Weapons in MMZ can be leveled up via an Experience Point system. At first, each weapon is at level 1, and is extremely limited in function. The level 1 sword, for example, can only slash once (or is it twice?), and the level 1 gun cannot perform a charge shot. To unlock new capabilities, you need earn XP.

At Level 1, the Triple Rod weapon can only manage a short range poke

How you obtain XP is entirely invisible to the player, though diehard fans have pretty much figured out how it works. It goes something like this:

  • You only earn XP on attacks that deal a killing blow.
  • How much XP you earn depends on the type of the attack you use. For instance, the first sword slash in your standard combo nets 1 XP, while the third slash nets 3. This means the speed at which your weapons level up can depend on your fighting style and strategy.
  • Level ups are nonlinear. For example, both the gun and the Triple Rod can perform either a standard attack, or a charged attack. Both attack types receive upgrades. XP earned using the standard attack will go towards standard attack upgrades, and XP earned using charged attacks go towards charge attack upgrades. Meanwhile the sword has four attack types, each of which can be upgraded. If you want to level a weapon up quickly, you need to be mindful of what attack types need upgrading, and you need to force yourself to use those attacks as much as possible.
  • Certain weapons are more effective against certain bosses, so it pays to work on leveling all of them up.
  • This is not a fact perse, but since each weapon is pretty crummy at level 1, this leads to a weird contradiction in which you must first make things harder (by forcing yourself to use a crappy weapon) in order to make things easier (by unlocking the upgrades).

Let me reiterate that none of this information is explained to the player in any way by the game. If you tried to play this game blind, and you adopted a “use the weapons I want, ignore the rest” approach, you could find yourself in a world of hurt. Even if you tried to use all the weapons equally, you might still find each one leveling up slowly, depending on how you go about it.1

One solution to this poor design is to do like a jRPG and level grind. There are areas you can go to farm XP and get your weapons into tip-top shape, but of course you’d have to consult the Internet to find them. Again, depending on how you go about this, you can max out your weapons in as little as thirty minutes, or as much as an hour or two.

Compared to an actual jRPG, this is not much time at all, but for an action game like this, it feels excruciating and unnecessary.

Cyber Elf System

In-game, Cyber Elves are tiny little fairy/pixie/sprite/software things. They look cute and they want to help. However, invoking their help causes them to die.

All these happy smiling faces. Gone like tears in the rain

From the perspective of the player, Cyber Elves are essentially one-time use powerups. Some of them give you a temporary boost, while some grant a permanent upgrade.

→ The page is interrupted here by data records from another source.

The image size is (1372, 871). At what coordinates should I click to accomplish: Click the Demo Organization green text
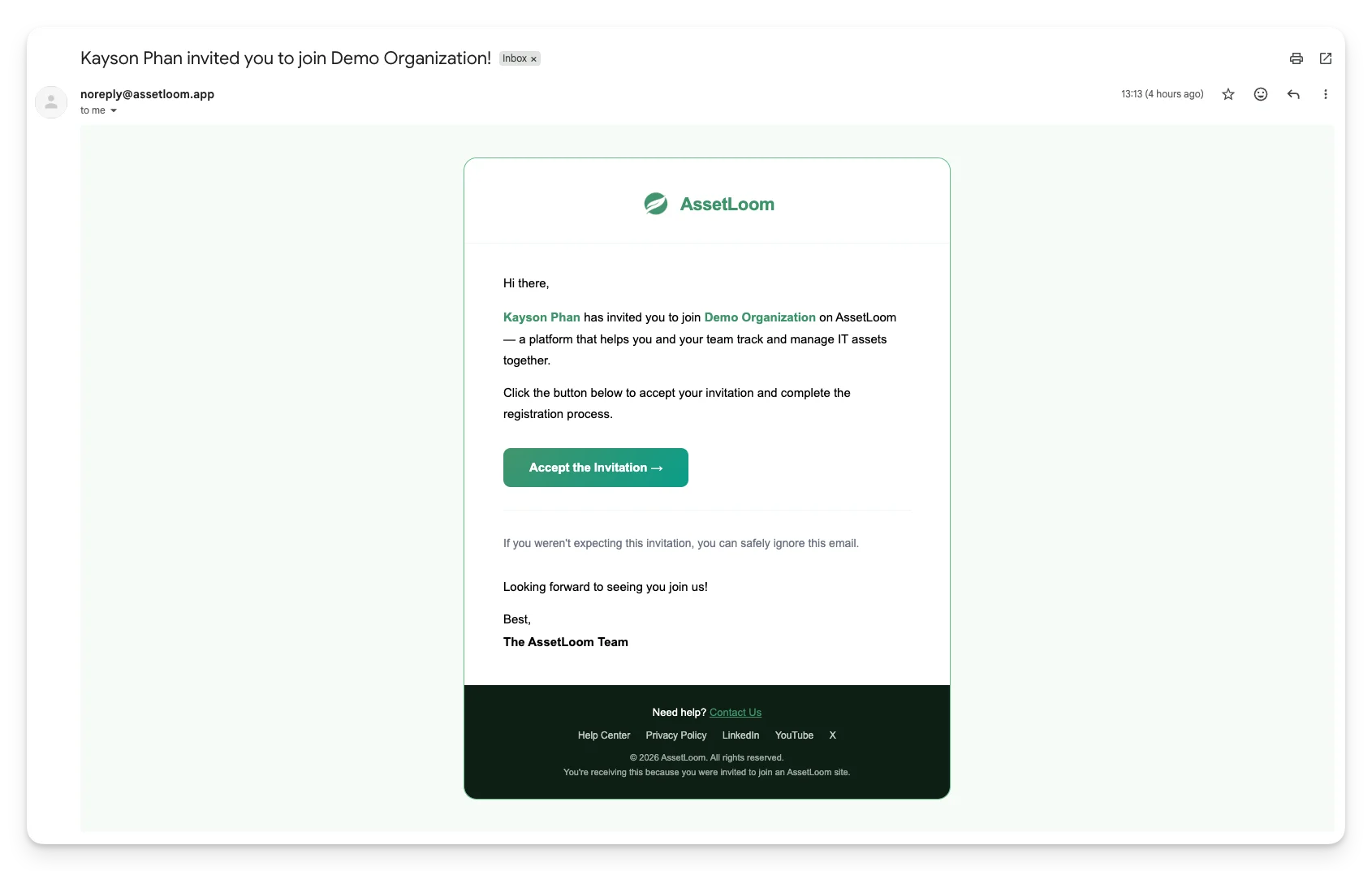pyautogui.click(x=760, y=317)
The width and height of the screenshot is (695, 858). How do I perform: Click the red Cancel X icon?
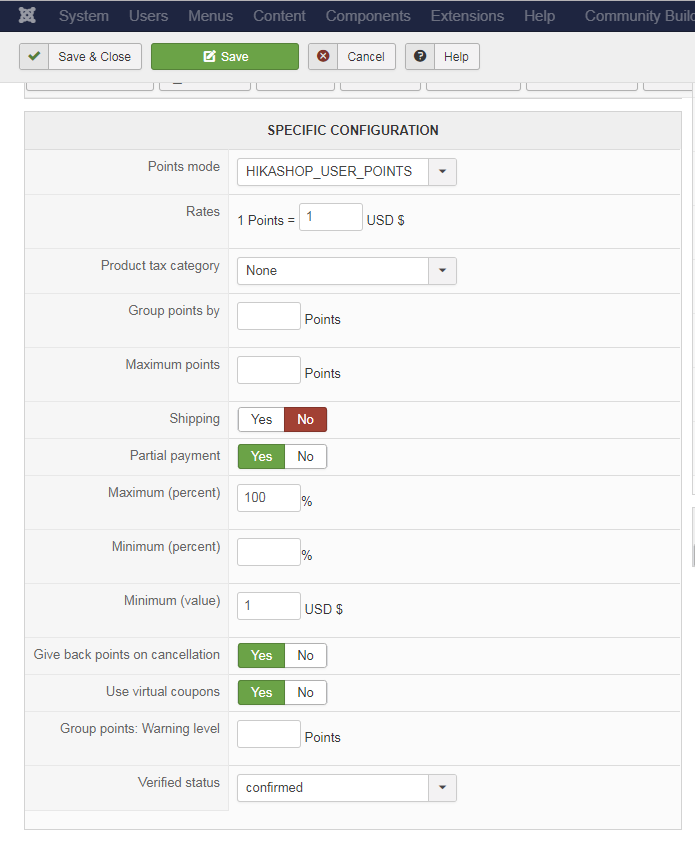pos(323,57)
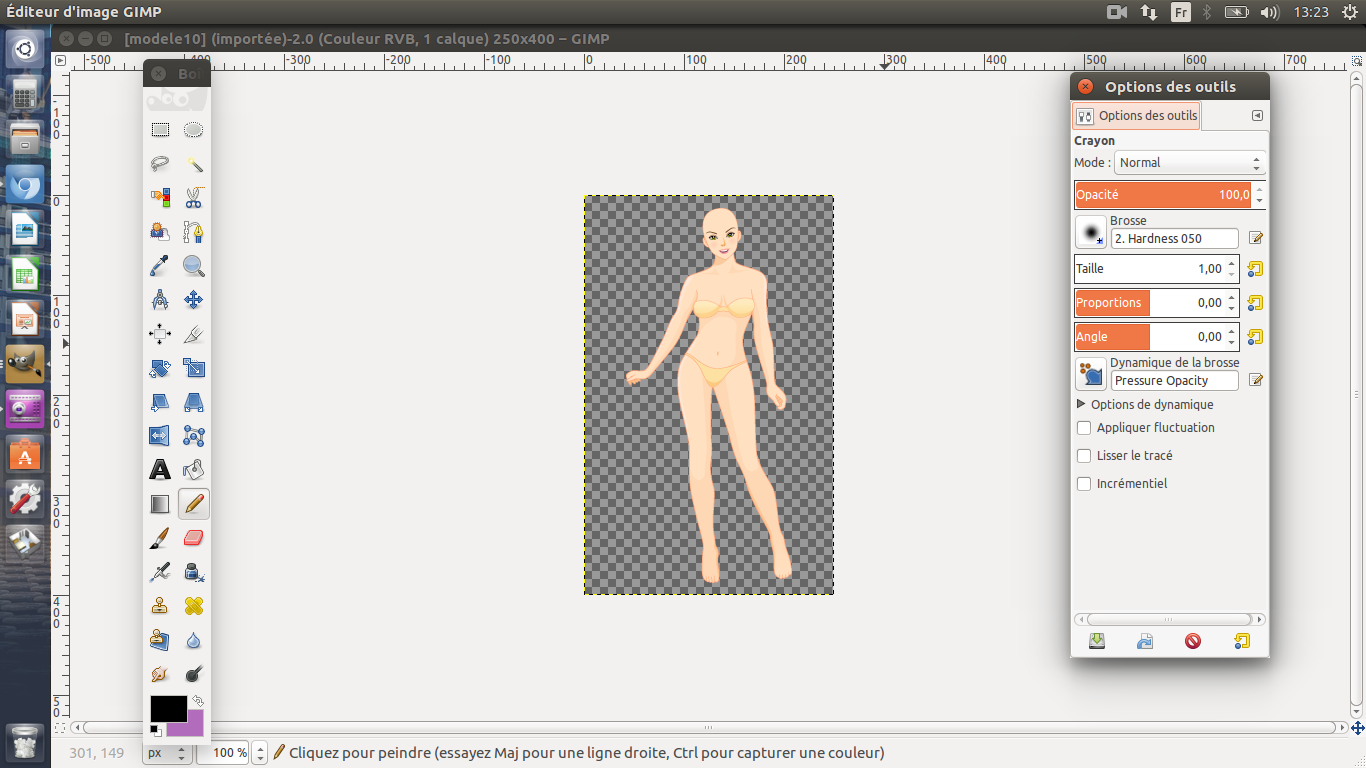Click the Options des outils tab
Screen dimensions: 1366x768
pyautogui.click(x=1136, y=116)
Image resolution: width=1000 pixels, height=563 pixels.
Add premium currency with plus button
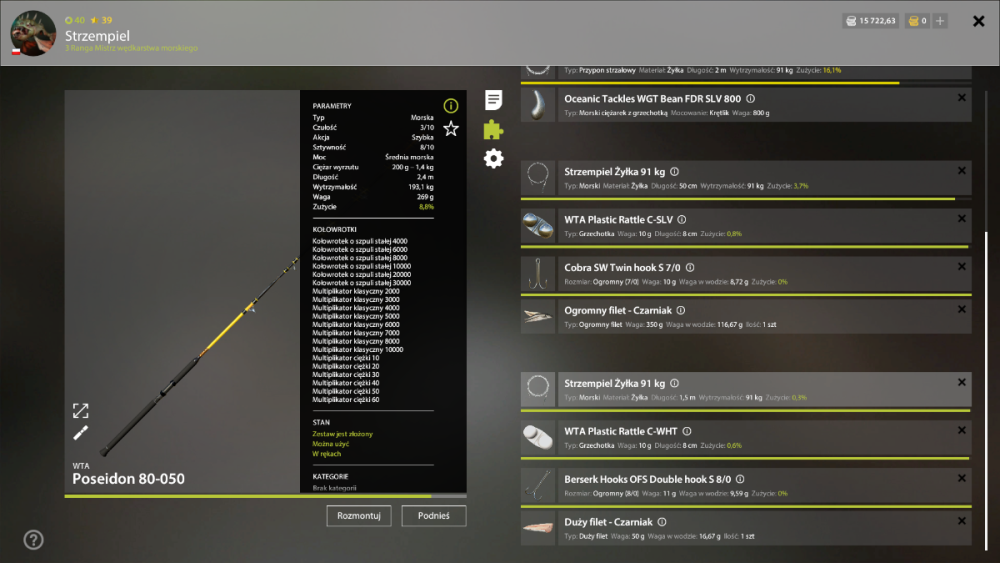pyautogui.click(x=940, y=21)
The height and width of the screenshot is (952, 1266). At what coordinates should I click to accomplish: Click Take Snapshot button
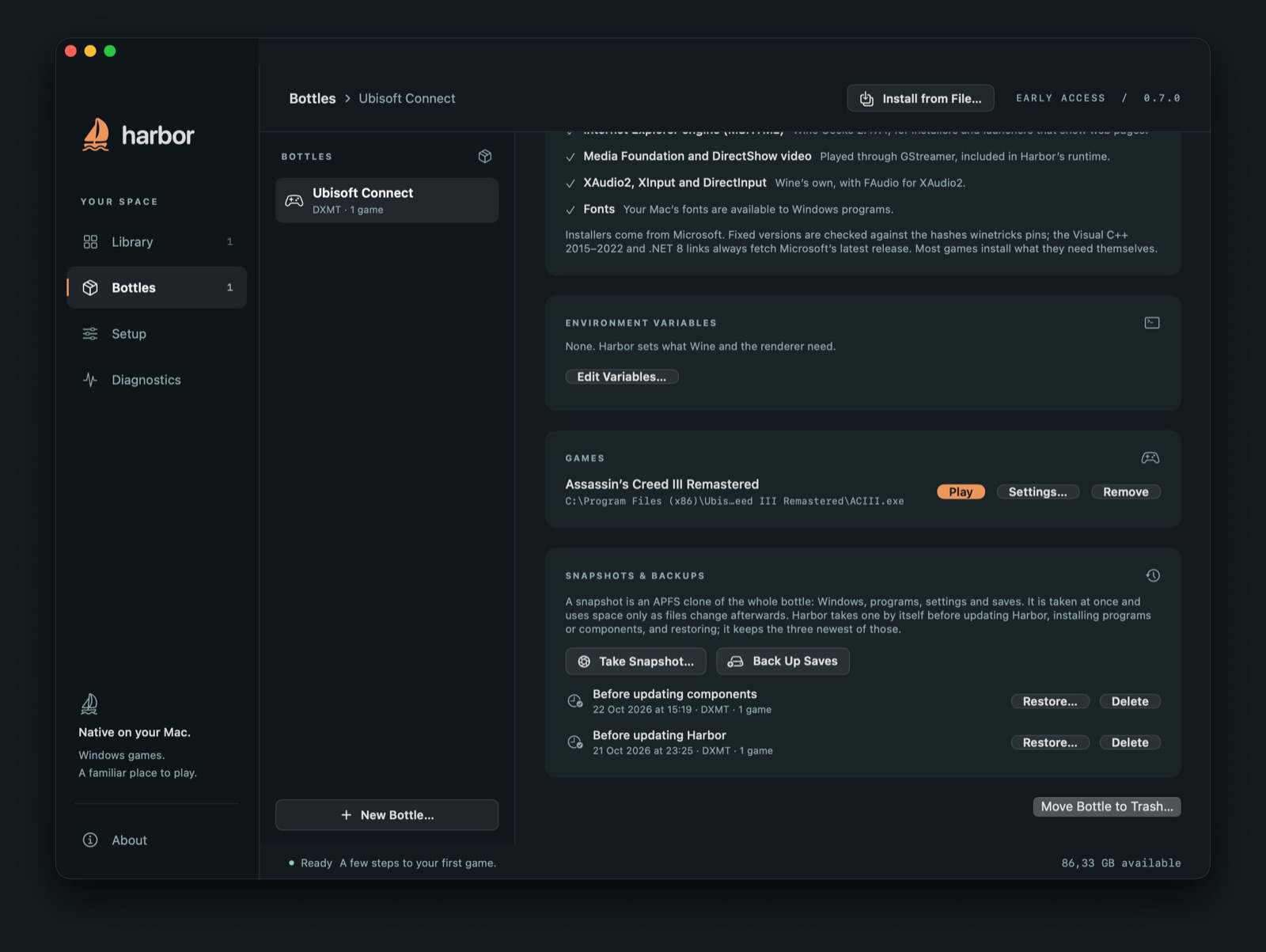click(636, 662)
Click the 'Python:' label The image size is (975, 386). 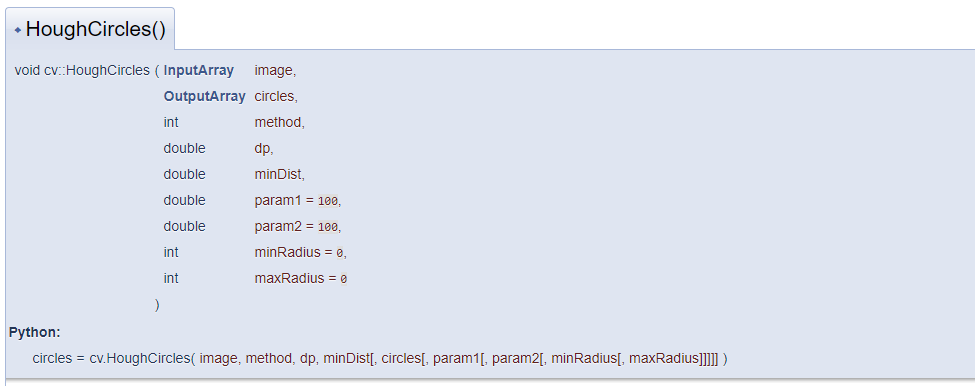[35, 333]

Actually using Cyber Elves can be complicated.

First, you have to find the little buggers. Some of them are random drops from enemies. Some are dropped by bosses. Others are hidden away in each level.

Once you find one, the next step is to figure out which one it is. As you can tell from the screenshot above, the faces of the elves blur together, and there is no indicator that tells you which one is the new one. You just have to memorize the position of each one you already had, so you can spot the one that wasn’t there before.

Next, you have to determine whether it is ready to use or not. Some Cyber Elves can be activated right away, but there are some (mainly the ones that grant permanent upgrades) that are need to be “fed” and grown before they can assist. You do this by feeding them Energy Crystals, an item that is occasionally dropped by enemies, or found in the world. As with most item drops in Mega Man games, Energy Crystals come in “small” and “large” sizes. I don’t remember their specific values, but I believe even the large ones are worth less than ten EC.

For reference, some of the Cyber Elves need anywhere from 800-2,0000 EC to fully mature. That’s for just one of them.

When you need to build a sandcastle one grain of sand at a time

You might be thinking that earning that many crystals is a extremely tall order, but the truth is that the reality is even worse than whatever you are imagining. If every enemy dropped EC, these figures might be more reasonable, but item drops in MMZ are as infrequent as they are in most Mega Man games. Furthermore, there are some enemies that only drop EC, and others that never do.

Is there any way to get around this dilemma? Just as with weapon upgrades, the obvious solution is to grind for crystals. There are certain areas where enemies drop them most frequently, and you can run back and forth killing them until you get your fill. Of course, this is mindlessly tedious, and depending on how many elves you want to feed, this process can take a while. Is there any faster approach?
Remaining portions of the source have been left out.